=== ASSIGNED TASK 1 ===
Reproduce the part of the post on grime music that runs from "By the late" down to "talent of Pop/Motown.", word for word.

[SELECTED TEXT Boundary: Start]

Grime and Urban – Musical Musings

 
To listen to this week’s playlist as you read, click here

 

Hello once more, dedicated TrendFlux zealots,

 

This week’s article is all about Grime and Urban! But don’t let this put you off. Remember I’m not going to choose anything too obscure that you will be physically repulsed by the sheer nature of content in this article.

 

Before I start however, I’d just like to take a minute to talk about the recent Justin Bieber scandal this week. You know the one, that he has allegedly (read: he has) gotten a girl pregnant with his seed (lol, ‘seed’). I’m not going to have the birds and the bees talk with you now but it took place in a backstage toilet and J-Biebz refused to wear a condom, obviously going against his motto of ‘Never say never’. He is reported to have said to her, and I quote, “I want to f**k the s**t out of you”. How adorable. Not what you would have expected from the suave charming young man. I would have expected something more like, “I wouldn’t mind if we partook in some coitus together, with such vigor that you seem to lose all control of your bowels, rendering you ‘soiled’ in your nether regions”. I’m sure history has never seen a child more wanted to be killed by a section of society (The Beliebers), since Jesus and the Romans.

 

 

Anyway, today I’m going to give you a small lesson in ‘A History of Grime’. Grime used to be considered a small genre of music in the 2000’s as it broke off from the UK Garage scene of east London. By utilising simple garage beats like this, it could be described like a disgruntled cat stuck in a box. It has a lot of thrashing and claws to throw but not much room in which to do it in. This, of course, is a poor analogy, referring to lots of lyrics, with little bars and verse patterns to work with. Grime in the past decade however, has gone from a small area to the global stage, just like AIDS. (Too much?)

 

Artists like Dizzee Rascal, Wiley and Kano are seen as the ‘Founding Fathers’ of the genre. Just without the odd outfits and the silly white hair. I’m also not too sure how they would have reacted to a black person on the committee back then either…

 

"What Up, Bitchezzzzzz?"

 

By the late noughties, Grime had blown up with Dizzee’s album ‘Maths + English’ winning many awards. It kinda sounded like this… However, the first line of this song is steeped with irony, as many claim this is the song in which he lost his roots. Since this, other artists have come out into the limelight, with many changing their sound to fit into the now more suitable term of ‘Urban’.

 

 

Plan B is a legend in the grime arena. Just as Bin Laden was within the Hide and seek society. Unfortunately (for some), he’s now moved towards his other talent of Pop/Motown.

[SELECTED TEXT Boundary: End]
[DATA LISTING Boundary: Start]

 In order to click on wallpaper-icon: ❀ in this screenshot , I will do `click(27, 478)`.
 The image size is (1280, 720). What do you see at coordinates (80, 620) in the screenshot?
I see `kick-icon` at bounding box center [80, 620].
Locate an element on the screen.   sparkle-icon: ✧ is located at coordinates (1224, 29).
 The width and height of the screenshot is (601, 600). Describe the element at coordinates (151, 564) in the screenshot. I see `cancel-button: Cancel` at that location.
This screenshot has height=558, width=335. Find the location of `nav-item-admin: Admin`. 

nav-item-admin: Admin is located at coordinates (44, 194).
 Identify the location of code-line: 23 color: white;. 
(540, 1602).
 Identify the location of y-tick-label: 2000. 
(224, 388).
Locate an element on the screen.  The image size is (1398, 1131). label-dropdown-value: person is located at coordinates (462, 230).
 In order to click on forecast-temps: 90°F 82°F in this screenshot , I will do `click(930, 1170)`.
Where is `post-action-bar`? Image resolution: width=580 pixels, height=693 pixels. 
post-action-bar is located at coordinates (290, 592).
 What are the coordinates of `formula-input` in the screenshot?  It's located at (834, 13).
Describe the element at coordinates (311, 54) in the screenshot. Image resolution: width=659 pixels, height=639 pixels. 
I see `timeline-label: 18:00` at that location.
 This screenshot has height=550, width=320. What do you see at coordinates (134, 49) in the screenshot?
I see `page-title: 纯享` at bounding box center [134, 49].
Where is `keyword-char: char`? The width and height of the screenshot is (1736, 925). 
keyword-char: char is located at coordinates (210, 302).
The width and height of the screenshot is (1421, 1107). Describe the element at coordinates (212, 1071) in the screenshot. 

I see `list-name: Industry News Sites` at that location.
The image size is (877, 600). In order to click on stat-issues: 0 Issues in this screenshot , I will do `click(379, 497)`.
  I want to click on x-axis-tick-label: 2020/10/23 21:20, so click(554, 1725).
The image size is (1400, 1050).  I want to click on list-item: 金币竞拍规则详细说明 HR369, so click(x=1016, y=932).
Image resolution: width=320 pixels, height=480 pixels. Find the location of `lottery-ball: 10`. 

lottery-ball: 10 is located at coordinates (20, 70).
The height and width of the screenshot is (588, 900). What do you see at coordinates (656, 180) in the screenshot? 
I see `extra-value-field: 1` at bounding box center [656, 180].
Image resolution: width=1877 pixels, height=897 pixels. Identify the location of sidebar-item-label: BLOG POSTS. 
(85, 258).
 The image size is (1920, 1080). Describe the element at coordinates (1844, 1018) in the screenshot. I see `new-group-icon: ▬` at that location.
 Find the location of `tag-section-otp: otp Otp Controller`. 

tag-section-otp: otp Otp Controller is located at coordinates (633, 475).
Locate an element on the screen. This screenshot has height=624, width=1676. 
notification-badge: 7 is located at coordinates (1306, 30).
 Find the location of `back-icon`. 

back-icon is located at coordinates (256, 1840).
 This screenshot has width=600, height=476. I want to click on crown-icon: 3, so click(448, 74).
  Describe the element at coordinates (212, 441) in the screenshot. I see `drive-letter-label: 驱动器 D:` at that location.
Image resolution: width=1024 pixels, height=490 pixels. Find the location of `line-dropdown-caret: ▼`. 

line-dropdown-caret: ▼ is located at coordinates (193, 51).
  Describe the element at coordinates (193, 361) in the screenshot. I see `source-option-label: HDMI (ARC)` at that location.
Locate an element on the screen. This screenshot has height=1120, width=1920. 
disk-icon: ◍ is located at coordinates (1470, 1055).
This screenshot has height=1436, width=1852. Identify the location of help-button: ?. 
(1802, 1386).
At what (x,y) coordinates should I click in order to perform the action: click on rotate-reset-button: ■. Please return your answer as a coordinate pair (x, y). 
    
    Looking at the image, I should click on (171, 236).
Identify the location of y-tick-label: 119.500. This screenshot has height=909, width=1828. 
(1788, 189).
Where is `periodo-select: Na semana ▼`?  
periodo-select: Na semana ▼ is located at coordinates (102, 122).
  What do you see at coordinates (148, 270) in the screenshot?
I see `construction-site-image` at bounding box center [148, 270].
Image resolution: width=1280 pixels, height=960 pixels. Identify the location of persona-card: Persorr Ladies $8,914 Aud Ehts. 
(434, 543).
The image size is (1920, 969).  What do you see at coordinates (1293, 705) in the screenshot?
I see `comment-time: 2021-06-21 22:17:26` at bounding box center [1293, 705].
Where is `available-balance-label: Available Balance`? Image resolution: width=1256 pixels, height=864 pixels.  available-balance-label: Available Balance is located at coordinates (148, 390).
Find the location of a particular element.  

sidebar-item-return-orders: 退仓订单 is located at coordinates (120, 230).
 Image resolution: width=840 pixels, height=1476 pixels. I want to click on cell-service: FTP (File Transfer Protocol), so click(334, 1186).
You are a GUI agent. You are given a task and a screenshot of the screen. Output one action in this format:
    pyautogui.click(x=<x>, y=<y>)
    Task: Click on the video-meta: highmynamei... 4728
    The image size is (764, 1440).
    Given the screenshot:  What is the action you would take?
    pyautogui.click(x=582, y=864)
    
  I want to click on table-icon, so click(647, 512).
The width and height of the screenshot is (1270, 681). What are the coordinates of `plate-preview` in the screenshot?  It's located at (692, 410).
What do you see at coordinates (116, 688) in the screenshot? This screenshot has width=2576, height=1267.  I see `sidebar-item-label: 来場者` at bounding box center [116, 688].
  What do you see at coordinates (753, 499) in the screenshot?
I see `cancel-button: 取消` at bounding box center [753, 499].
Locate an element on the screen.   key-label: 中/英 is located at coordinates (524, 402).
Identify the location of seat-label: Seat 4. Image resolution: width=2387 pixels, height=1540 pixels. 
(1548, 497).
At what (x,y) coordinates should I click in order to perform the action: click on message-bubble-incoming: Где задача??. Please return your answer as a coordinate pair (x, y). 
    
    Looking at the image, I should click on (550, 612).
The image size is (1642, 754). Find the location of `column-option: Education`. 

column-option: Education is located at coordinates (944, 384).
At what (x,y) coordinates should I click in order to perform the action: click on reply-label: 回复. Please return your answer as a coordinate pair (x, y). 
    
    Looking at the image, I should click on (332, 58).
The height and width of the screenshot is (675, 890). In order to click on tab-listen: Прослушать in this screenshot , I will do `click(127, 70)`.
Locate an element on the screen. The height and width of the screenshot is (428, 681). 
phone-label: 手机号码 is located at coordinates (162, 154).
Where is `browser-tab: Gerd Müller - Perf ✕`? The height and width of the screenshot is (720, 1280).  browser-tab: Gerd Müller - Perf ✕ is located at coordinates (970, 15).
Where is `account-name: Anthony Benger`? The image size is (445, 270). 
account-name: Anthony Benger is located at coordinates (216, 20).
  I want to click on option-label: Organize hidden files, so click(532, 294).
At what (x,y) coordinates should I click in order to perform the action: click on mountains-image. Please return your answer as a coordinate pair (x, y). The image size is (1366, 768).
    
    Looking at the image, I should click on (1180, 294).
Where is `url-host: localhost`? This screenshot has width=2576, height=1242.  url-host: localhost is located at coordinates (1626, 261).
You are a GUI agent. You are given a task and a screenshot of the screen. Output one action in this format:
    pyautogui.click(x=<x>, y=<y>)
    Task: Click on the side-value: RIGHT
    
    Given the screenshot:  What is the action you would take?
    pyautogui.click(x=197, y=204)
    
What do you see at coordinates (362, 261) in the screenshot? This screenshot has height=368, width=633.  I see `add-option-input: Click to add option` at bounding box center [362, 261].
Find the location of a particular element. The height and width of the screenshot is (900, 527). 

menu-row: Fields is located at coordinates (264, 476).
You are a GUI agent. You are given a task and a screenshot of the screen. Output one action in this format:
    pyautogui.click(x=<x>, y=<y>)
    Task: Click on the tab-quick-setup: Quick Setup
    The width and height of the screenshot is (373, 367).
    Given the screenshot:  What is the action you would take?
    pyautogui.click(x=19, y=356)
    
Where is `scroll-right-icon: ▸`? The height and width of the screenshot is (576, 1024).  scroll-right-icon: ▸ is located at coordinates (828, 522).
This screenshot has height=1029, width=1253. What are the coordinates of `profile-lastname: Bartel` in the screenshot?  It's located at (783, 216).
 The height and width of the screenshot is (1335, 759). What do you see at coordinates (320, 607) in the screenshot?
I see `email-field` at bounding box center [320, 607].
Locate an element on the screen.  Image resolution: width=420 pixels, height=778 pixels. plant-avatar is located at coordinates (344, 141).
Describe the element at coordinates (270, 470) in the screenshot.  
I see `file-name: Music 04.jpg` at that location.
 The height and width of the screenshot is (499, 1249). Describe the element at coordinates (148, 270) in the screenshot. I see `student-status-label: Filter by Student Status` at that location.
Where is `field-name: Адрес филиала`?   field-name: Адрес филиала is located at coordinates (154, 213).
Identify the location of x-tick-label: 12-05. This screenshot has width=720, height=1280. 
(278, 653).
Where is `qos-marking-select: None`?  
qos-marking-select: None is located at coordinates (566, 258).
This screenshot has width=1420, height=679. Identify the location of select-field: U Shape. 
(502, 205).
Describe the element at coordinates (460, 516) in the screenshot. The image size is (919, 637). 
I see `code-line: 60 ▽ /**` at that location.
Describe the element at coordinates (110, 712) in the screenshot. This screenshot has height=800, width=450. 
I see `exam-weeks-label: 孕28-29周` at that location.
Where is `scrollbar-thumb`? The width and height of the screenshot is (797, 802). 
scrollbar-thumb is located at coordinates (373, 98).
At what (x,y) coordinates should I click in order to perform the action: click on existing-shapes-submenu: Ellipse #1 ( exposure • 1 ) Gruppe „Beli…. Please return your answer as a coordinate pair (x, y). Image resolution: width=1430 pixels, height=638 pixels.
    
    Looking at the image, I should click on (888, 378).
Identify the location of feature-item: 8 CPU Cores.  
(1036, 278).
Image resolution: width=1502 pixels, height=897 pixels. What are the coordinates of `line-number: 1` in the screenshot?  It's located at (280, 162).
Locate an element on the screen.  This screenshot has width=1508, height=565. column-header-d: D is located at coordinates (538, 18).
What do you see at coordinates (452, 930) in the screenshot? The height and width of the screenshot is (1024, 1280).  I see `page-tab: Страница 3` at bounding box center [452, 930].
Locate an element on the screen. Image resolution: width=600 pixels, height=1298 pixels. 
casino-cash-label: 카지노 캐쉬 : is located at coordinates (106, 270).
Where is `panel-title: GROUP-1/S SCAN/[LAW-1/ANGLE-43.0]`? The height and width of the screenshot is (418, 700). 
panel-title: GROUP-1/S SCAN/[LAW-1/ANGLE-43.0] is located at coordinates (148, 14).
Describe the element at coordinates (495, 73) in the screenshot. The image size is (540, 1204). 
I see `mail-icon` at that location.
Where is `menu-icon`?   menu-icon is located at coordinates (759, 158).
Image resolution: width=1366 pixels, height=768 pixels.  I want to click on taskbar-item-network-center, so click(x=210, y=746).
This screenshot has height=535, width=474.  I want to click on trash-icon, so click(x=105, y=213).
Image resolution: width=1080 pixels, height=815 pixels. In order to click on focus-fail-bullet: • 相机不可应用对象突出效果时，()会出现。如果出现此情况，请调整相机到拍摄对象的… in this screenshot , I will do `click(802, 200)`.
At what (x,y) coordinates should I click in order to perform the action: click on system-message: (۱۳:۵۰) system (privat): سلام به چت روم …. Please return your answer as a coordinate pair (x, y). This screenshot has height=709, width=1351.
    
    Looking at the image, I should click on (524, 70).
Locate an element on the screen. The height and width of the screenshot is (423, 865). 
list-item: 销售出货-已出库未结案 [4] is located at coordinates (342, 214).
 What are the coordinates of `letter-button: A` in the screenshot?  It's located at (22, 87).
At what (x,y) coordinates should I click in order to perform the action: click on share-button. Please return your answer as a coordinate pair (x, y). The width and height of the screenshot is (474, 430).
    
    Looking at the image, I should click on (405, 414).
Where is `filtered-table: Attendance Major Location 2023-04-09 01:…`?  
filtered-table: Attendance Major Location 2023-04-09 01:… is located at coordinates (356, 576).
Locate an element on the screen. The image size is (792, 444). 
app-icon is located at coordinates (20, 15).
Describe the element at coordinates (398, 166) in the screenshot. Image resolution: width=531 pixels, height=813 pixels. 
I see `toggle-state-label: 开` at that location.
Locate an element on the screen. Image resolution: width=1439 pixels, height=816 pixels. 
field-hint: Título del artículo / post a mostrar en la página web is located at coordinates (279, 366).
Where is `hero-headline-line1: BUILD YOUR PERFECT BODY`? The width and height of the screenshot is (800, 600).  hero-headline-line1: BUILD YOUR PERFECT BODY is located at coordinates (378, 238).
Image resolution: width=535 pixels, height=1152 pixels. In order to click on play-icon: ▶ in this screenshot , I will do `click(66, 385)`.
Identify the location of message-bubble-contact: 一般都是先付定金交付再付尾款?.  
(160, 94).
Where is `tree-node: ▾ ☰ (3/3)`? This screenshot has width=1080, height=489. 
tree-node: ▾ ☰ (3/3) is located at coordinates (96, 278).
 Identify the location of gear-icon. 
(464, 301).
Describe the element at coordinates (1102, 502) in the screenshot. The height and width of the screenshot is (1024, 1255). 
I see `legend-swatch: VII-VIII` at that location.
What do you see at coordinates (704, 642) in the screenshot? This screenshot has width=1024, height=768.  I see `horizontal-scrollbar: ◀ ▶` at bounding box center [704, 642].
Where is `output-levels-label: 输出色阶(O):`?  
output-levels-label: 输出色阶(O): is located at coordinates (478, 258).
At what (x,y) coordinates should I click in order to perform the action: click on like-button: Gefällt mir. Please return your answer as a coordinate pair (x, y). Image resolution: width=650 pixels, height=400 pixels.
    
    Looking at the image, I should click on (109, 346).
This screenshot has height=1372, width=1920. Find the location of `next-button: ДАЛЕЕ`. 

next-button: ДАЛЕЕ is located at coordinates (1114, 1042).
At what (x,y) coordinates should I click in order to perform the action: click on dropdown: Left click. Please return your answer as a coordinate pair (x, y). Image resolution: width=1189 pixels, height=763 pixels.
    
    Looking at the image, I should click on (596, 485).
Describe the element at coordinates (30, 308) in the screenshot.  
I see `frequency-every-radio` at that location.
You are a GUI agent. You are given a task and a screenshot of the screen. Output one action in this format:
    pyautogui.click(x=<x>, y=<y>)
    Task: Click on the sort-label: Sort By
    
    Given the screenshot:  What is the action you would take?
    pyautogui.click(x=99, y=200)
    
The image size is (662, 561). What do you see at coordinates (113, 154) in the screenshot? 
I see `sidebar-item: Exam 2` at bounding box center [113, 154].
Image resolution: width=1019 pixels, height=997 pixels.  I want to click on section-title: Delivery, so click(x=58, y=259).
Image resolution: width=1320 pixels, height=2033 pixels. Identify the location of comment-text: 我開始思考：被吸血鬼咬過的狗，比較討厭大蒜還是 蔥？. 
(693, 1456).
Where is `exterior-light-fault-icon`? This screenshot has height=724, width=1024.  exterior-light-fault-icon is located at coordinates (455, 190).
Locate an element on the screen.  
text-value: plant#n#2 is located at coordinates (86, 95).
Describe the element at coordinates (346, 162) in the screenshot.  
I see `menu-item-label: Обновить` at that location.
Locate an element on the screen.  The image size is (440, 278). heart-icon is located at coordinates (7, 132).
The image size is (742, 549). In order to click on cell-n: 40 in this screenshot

[DATA LISTING Boundary: End]

=== ASSIGNED TASK 2 ===
Transcribe only the lines of the records from the line containing "The width and height of the screenshot is (1270, 681)." down to the line containing "The height and width of the screenshot is (675, 890).", including both of those lines.

=== TASK RESPONSE 1 ===
By the late noughties, Grime had blown up with Dizzee’s album ‘Maths + English’ winning many awards. It kinda sounded like this… However, the first line of this song is steeped with irony, as many claim this is the song in which he lost his roots. Since this, other artists have come out into the limelight, with many changing their sound to fit into the now more suitable term of ‘Urban’.

 

 

Plan B is a legend in the grime arena. Just as Bin Laden was within the Hide and seek society. Unfortunately (for some), he’s now moved towards his other talent of Pop/Motown.

=== TASK RESPONSE 2 ===
The width and height of the screenshot is (1270, 681). What are the coordinates of `plate-preview` in the screenshot?  It's located at (692, 410).
What do you see at coordinates (116, 688) in the screenshot? This screenshot has width=2576, height=1267.  I see `sidebar-item-label: 来場者` at bounding box center [116, 688].
  What do you see at coordinates (753, 499) in the screenshot?
I see `cancel-button: 取消` at bounding box center [753, 499].
Locate an element on the screen.   key-label: 中/英 is located at coordinates (524, 402).
Identify the location of seat-label: Seat 4. Image resolution: width=2387 pixels, height=1540 pixels. 
(1548, 497).
At what (x,y) coordinates should I click in order to perform the action: click on message-bubble-incoming: Где задача??. Please return your answer as a coordinate pair (x, y). 
    
    Looking at the image, I should click on (550, 612).
The image size is (1642, 754). Find the location of `column-option: Education`. 

column-option: Education is located at coordinates (944, 384).
At what (x,y) coordinates should I click in order to perform the action: click on reply-label: 回复. Please return your answer as a coordinate pair (x, y). 
    
    Looking at the image, I should click on (332, 58).
The height and width of the screenshot is (675, 890). In order to click on tab-listen: Прослушать in this screenshot , I will do `click(127, 70)`.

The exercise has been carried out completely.